Il sindacato sono i lavoratori stessi. - Renato La Manna-

 

Nei lavoratori, ultimamente si registra una disaffezione verso i sindacati.

 

Spesso il sindacalista viene visto come uno che avvantaggia se stesso a discapito degli interessi dei lavoratori.

 

Io da sindacalista e da lavoratore posso assicurare che non sempre è così, e come me ne conosco tantissimi che lottano e si spendono ogni giorno contro ingiustizie di ogni tipo.

 

Lavoro in un piccolo tribunale dove, posso dire con franchezza, in questo momento non vi sono

problemi particolari (salvo la solita “traumatica” carenza di personale).

 

Vi sono stati periodi migliori e ve ne sono stati di “infernali”. Questo è un periodo intermedio.

 

Però, i problemi sono sempre alle porte: riorganizzazione degli uffici, pensionamenti senza sostituzione di personale, il lavoro che aumenta a vista d’occhio, soppressione di uffici all’orizzonte, e non basterebbe un tomo a descrivere tutto il resto.

 

Ma, tutto questo, porta ad una disaffezione dei lavoratori verso i sindacati.

 

E peggio si sta nel luogo di lavoro, più cresce la disaffezione.

 

A questo si aggiunge l’attacco serrato ai sindacati da parte degli ultimi Governi, come se il sindacato costituisse un’entità, per così dire, che costituisce una forma di “disturbo al conducente”.

 

Io (nel mio piccolissimo) ho provato a fare un esperimento, previsto dallo statuto della CGIL ossia coinvolgere i lavoratori iscritti al (mio) sindacato, nelle scelte da effettuare.

 

Intanto, partiamo da un presupposto, non credo nelle divisioni interne (o meglio, non credo assolutissimamente, alla proliferazione di minoranze interne).

 

Credo, invece, fermamente che tutto vada discusso, poi bisogna scegliere una linea comune ed unitaria, anche se può non piacere a livello personale.

 

Cioè, il proprio dissenso va coordinato con ciò che pensano gli altri membri del gruppo; naturalmente, non bisogna “emarginare” chi mostra di pensarla in modo diverso, ma la vera forza di un sindacato sta nel restare uniti, se no parliamo di altro.
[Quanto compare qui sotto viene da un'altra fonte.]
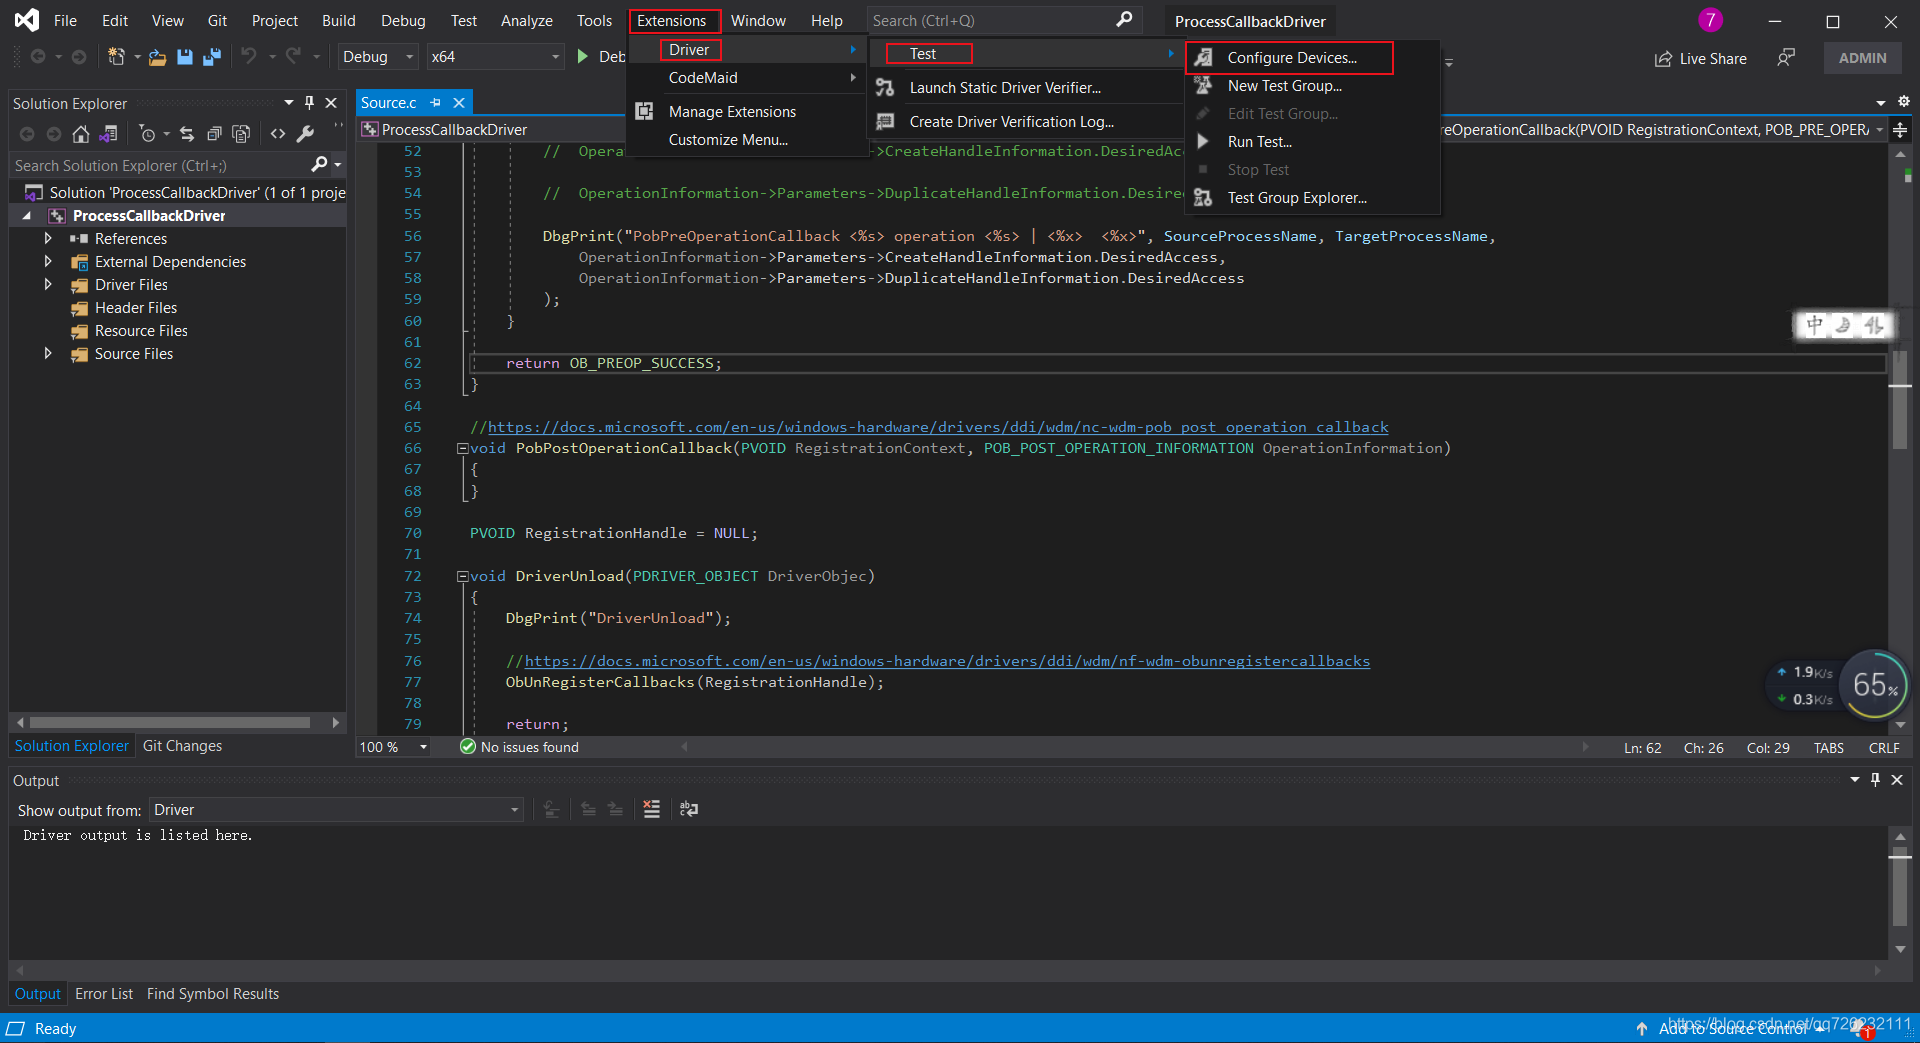Click the Clear All icon in Output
Ma sicuramente, non di sindacato.

 

Del resto i direttivi (ed i vertici) vanno (e devono) essere necessariamente scelti dagli iscritti, che sono (e, devono essere) liberi di agire come meglio credono.

 

Detto questo, torniamo al mio piccolo esperimento:

 

Ho premesso che lavoro in un Tribunale (di dimensione medie):

 

Vi sono 34 lavoratori al Tribunale – 8 all’Unep – 24 in Procura. A questi si aggiungono 21 dipendenti distaccati dalla Regione Sicilia.

 

La carenza è altissima (circa il 35%), per cui il livello di insoddisfazione dei lavoratori è elevato (il tutto si tramuta in una disaffezione verso i sindacati, anche grazie agli attacchi cui accennavo).

 

Quindi: su 87 lavoratori con diritto di voto, il mio sindacato (CGIL) ha ottenuto 26 voti di lista, ossia il 30% circa.

 

Gli iscritti appartenenti alla Funzione Pubblica CGIL (quindi solo i ministeriali), attualmente sono 9 su 66, ossia il 14 % circa.

 

I lavoratori sindacalizzati (escludendo i regionali, che hanno un loro sindacato EE.LL.) sono circa 30 (ossia il 45% dei lavoratori, quindi è una quota molto alta di iscritti, ma sicuramente inferiore a qualche anno fa). Per cui i nostri iscritti costituiscono circa il 30% dei lavoratori sindacalizzati (sono presenti 4 sindacati: CGIL, CISL, UIL e Confsal ex SAG-UNSA).

 

 

 

Ora, su mia iniziativa, scartabellando lo statuto del mio sindacato, ho provato a riunire gli iscritti (ripeto, nel mio piccolo mondo) ed abbiamo creato un coordinamento con un coordinatore, diciamo generale (mi fa ridere la stessa parola) e dei coordinatori di settore.

 

La motivazione, come dice lo statuto della CGIL, è quella di coinvolgere tutti nelle scelte organizzative e di azione.

 

L’esperimento è ancora agli inizi, ma sta interessando le persone, chissà che un lavoro organizzativo del genere non riesca a funzionare, per fare capire ai lavoratori tutti, che il sindacato sono gli iscritti stessi!